Enfin, en ce qui concerne d'éventuels conflits, encore une fois, en ce qui concerne l'Iraq, nous ne sommes pas dans une logique de conflit armé, nous sommes dans la période de la diplomatie et ce que nous voulons, c'est que la diplomatie, par l'intermédiaire des inspecteurs des Nations unies, remplisse totalement sa mission et qu'il n'y ait pas de conflit.

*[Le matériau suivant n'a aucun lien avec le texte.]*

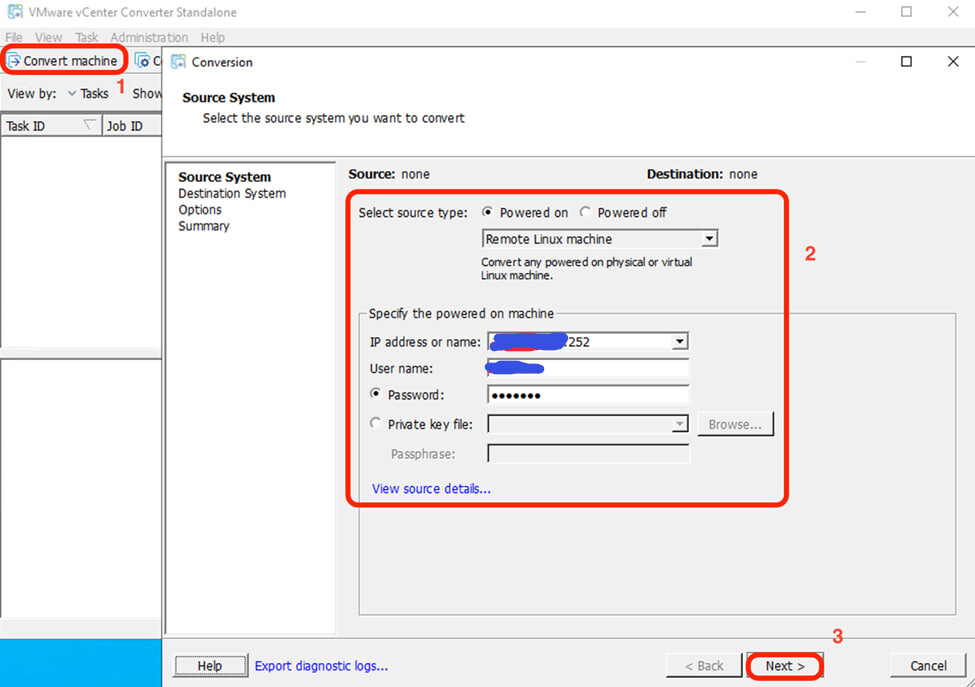This screenshot has width=975, height=687.
Task: Click the Convert machine toolbar icon
Action: [x=14, y=61]
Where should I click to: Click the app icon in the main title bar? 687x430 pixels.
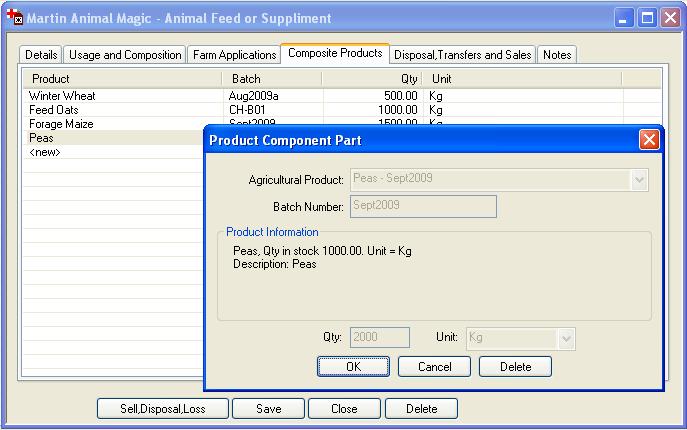(x=14, y=18)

Pour autant, le rôle d'un ministre de la Défense, c'est d'avoir en permanence des militaires capables de faire face à toute situation et capables, notamment, de mettre en uvre les décisions prises par les politiques responsables de la Défense nationale dans notre pays. Donc, l'armée, à tout moment, doit être prête à faire face, à travers son aviation, à travers son groupe aéronaval, à travers ses forces terrestres, à travers ses gendarmes - les gendarmes, en France, sont des militaires - à toute nécessité ou à toute décision du président de la République et nous sommes à même de faire face. Nous venons de le montrer avec la Côte d'Ivoire ; nous l'avions montré avec l'Afghanistan. C'est bien à la fois notre rôle et notre volonté.